Ora che la seconda stagione di And just like that è stata confermata ufficialmente, Kim Cattrall (l’attrice che ha dato vita al personaggio di Samantha Jones nelle 6 stagioni di Sex And The City e nei relativi due film) ha deciso di vuotare il sacco, raccontando il motivo che l’ha portata a lasciare la popolare serie tv HBO con la quale ha raggiunto il successo insieme alle colleghe Sarah Jessica Parker (nei panni di Carrie Bradshaw), Cynthia Nixon (alias Miranda Hobbes) e Kristin Davis (aka Charlotte York).

Dopo un lavoro memorabile, in cui ha interpretato per anni Samantha rendendola una delle figure più amate di tutto SATC, Cattrall non ha preso parte a And just like that anche se non per scelta sua, come ha raccontato nel corso di una recente intervista a Variety. Durante il confronto con la testata ha affermato di aver appreso solo dai social che Jessica Parker e compagne stavano riportando in vita i personaggi di Carrie, Charlotte e Miranda.

Certo, Kim aveva già espresso il suo desiderio di non interpretare più Samantha già nel 2017, quando aveva rifiutato di apparire nel terzo film di Sex And The City che, senza di lei, non è stato più realizzato.

Secondo quanto raccontato dall’attrice, però, ci sarebbe stato un motivo scatenante che avrebbe portato Cattrall ad allontanarsi definitivamente da Samantha. Si tratta della trama di SATC 3, dove la celebre PR di New York avrebbe dovuto ricevere foto piuttosto spinte da parte di Brady, il figlio 14enne di Miranda e Steve, il quale avrebbe iniziato a tempestarla di scatti del suo membro. Davanti alla questione, Kim avrebbe quindi deciso di ritirarsi dal ruolo, dispiaciuta che il personaggio di Samantha, dopo una grande crescita nel corso delle prime stagioni di Sex And The City (in streaming su Now), si fosse ritrovato invischiato in banali questioni di sesso. Una fine un po' deludente e sbrigativa, se si può dire.

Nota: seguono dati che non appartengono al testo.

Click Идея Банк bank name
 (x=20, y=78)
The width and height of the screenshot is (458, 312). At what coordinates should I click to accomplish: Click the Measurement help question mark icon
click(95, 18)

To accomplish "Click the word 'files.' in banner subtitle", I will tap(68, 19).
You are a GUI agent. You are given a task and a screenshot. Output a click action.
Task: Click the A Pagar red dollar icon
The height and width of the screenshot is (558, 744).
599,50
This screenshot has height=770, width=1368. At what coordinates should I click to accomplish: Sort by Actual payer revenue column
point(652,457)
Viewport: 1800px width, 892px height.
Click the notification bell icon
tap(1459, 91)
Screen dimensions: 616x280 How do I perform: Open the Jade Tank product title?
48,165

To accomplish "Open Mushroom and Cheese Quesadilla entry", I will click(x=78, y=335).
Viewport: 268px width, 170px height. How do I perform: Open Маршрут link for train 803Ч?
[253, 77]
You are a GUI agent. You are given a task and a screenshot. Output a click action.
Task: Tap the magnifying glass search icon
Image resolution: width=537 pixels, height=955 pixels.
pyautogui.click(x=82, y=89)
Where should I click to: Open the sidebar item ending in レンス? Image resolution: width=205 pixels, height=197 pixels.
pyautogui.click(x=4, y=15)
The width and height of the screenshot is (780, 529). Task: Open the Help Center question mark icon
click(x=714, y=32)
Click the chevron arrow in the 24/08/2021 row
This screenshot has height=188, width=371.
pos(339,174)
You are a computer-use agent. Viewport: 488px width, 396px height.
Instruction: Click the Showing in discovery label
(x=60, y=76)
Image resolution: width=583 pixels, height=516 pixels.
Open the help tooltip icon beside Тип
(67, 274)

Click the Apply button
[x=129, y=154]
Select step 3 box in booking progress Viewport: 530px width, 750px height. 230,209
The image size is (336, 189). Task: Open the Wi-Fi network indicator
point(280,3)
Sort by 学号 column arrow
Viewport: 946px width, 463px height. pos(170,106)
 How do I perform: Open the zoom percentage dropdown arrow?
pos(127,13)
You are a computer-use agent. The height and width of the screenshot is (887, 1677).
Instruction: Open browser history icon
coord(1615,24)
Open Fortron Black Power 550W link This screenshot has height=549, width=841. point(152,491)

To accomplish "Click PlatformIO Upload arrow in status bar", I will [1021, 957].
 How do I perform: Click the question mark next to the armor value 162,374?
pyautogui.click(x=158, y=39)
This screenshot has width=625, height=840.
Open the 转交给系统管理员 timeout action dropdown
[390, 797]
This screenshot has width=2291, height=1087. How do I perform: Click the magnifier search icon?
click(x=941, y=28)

Se per i fan è stato un trauma sapere che Samantha non sarebbe più stata presente nello show, anche per la stessa attrice non è stato semplice dimenticare un personaggio che si era cucita addosso nel corso degli anni. Nel corso dell'intervista, Cattrall ha confessato che alcune «parti di Samantha sono con me», anche a distanza di ben 12 anni dalla fine della serie tv, la cui ultima stagione è andata in onda nel 2004.

«L'ho interpretata e l'ho amata. Alla fine mi sono sentita protettiva nei suoi confronti», ha continuato Kim svelando che il suo allontanamento dallo show è stato difficile ma necessario per preservare il personaggio che, altrimenti, sarebbe finito facilmente per diventare una macchietta sbiadita di ciò che era un tempo Samantha Jones.

«È una grande fortuna sapere quando è abbastanza», ha proseguito la star oggi protagonista di How I met your father confermando che «non mi è mai stato chiesto di far parte del reboot». Anche se questo fosse accaduto il suo «No» sarebbe comunque stato più che deciso. I piani dei produttori di Sex And The City nei confronti del suo personaggio, infatti, non coincidevano con quelli di Kim, la quale ancora oggi afferma di non avere mai avuto rimpianti per non aver preso parte a And just like that (dove lo scandalo che ha travolto Chris Noth, l’attore che ha dato vita a Mr Big, ha offuscato la prima stagione dello show).

«Sono giunta alla conclusione che il complimento più grande che posso ricevere come attrice è quello di essere mancata», ha poi concluso Kim Cattrall, la cui assenza in AJLT si è percepita con una certa costanza facendoci rimpiangere i bei tempi in cui Carrie, Samantha, Miranda e Charlotte erano inseparabili.